> _DATA SUPPLIED_
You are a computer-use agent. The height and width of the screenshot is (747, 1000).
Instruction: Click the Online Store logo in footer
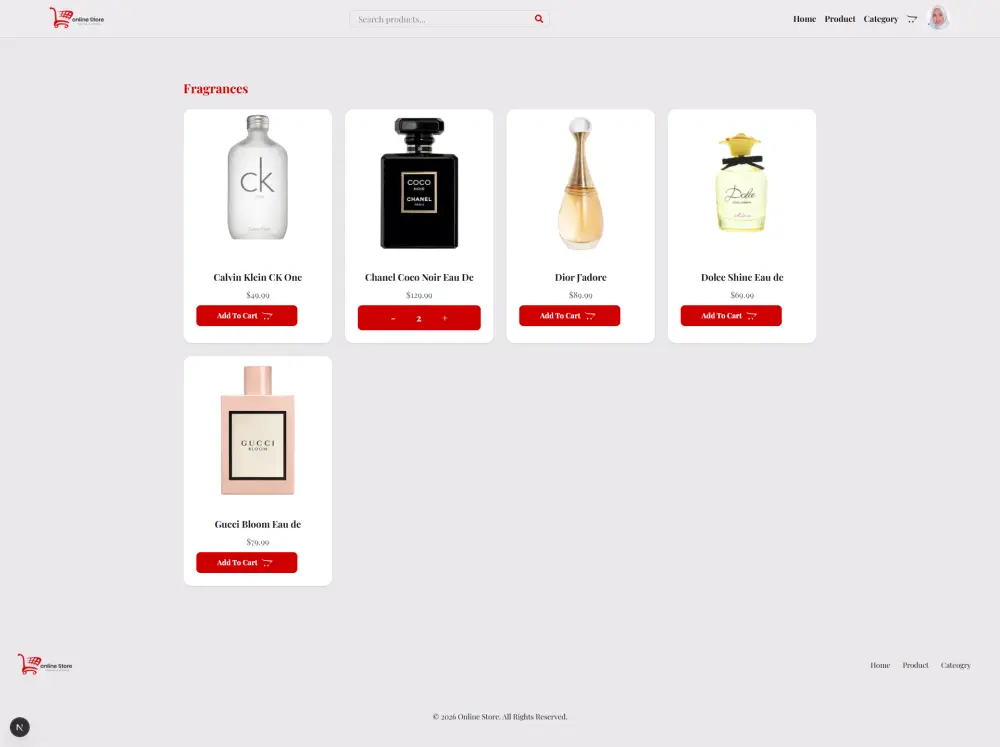pyautogui.click(x=45, y=664)
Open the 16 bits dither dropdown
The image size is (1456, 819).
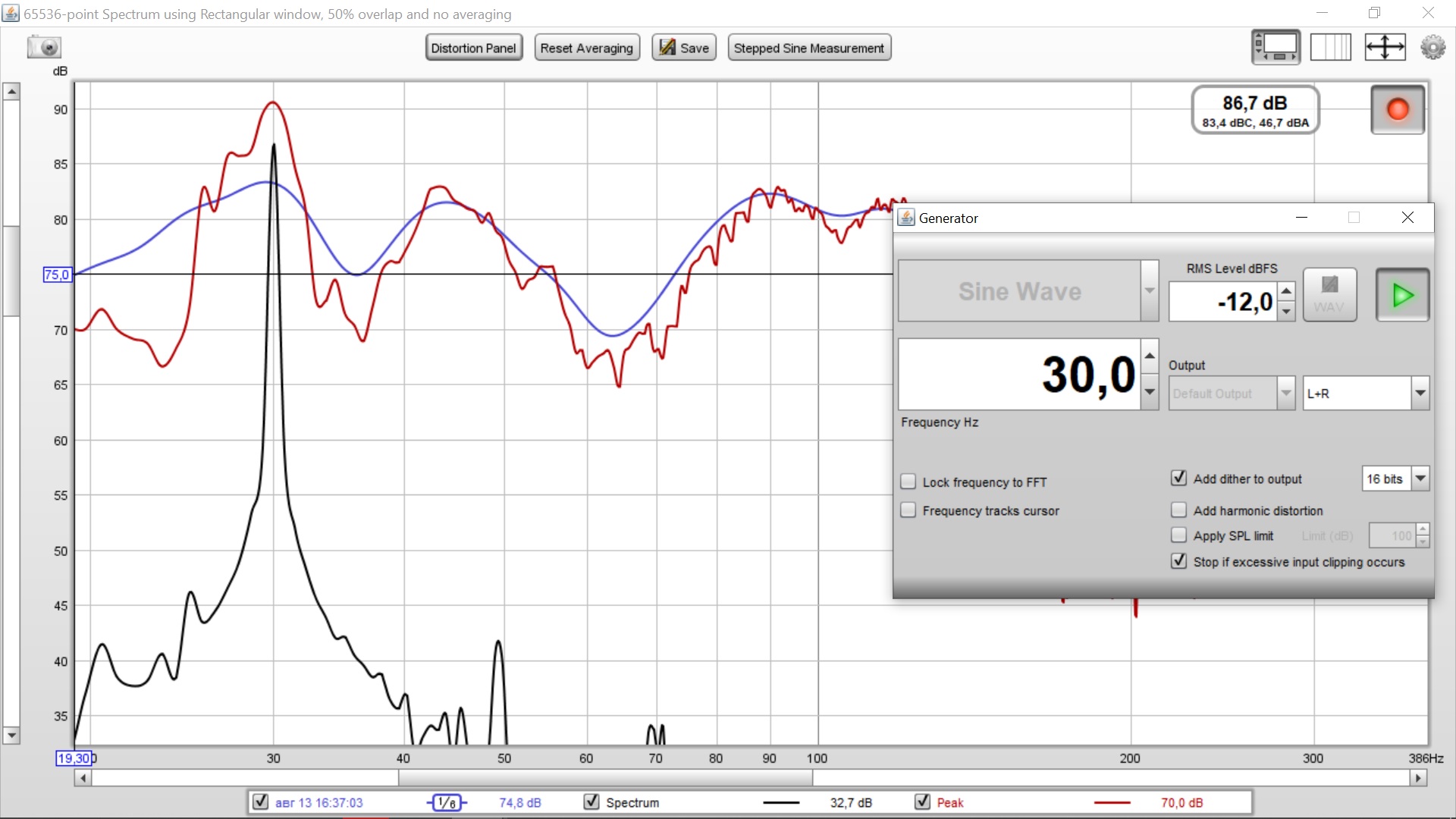click(x=1420, y=479)
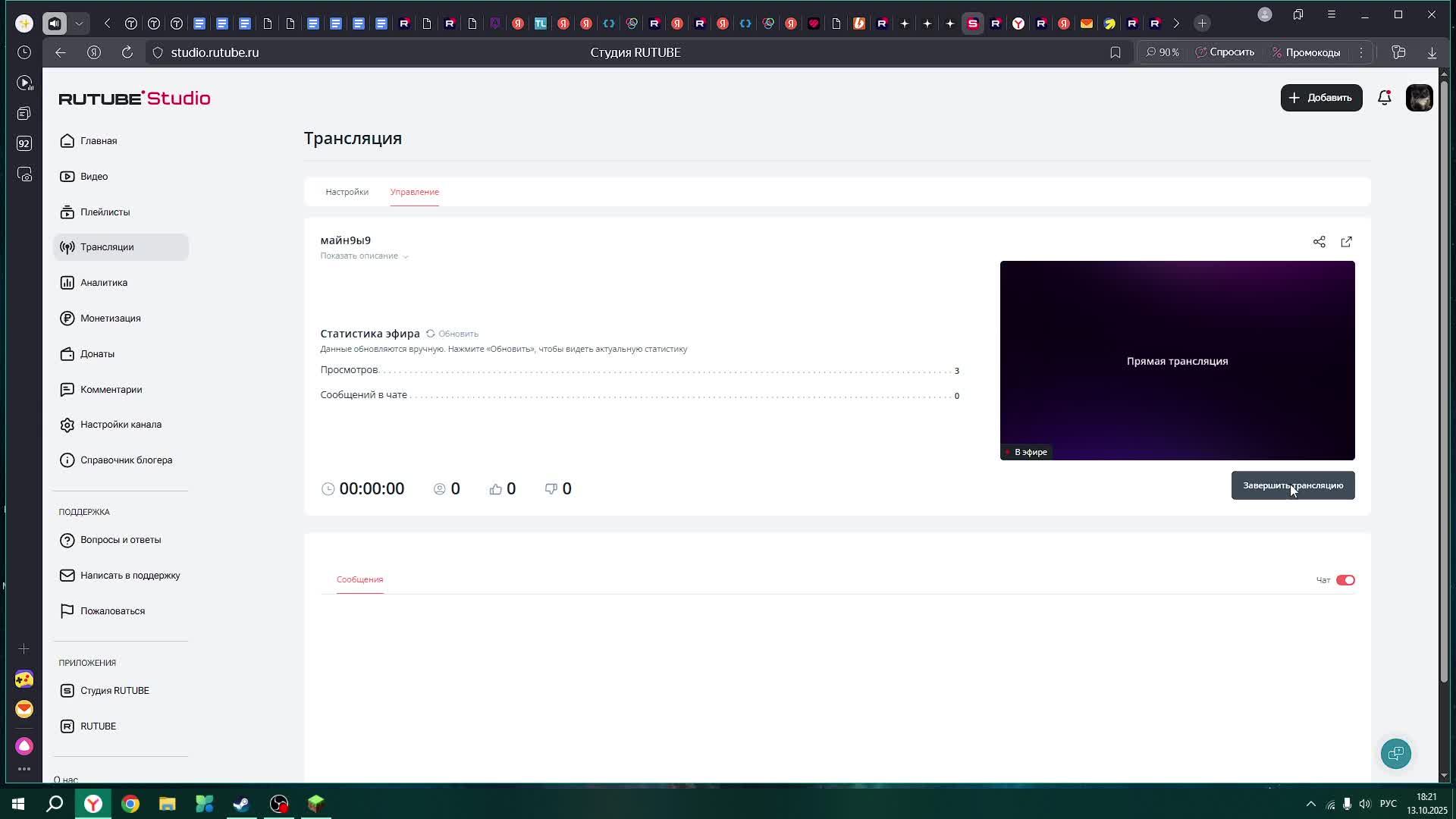The height and width of the screenshot is (819, 1456).
Task: Open Монетизация in the sidebar
Action: point(110,318)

> _EXERCISE PROMPT_
Please reproduce these lines with "dropdown" renamed to "menu", keeping everything else unchanged and leaving out the pictures.

> _EXPECTED OUTPUT_
You are a computer-use agent. The height and width of the screenshot is (747, 1000).
Instruction: Click the Online Store logo in footer
pyautogui.click(x=45, y=664)
Open the 16 bits dither menu
The image size is (1456, 819).
click(x=1420, y=479)
The height and width of the screenshot is (819, 1456).
Task: Open Монетизация in the sidebar
Action: point(110,318)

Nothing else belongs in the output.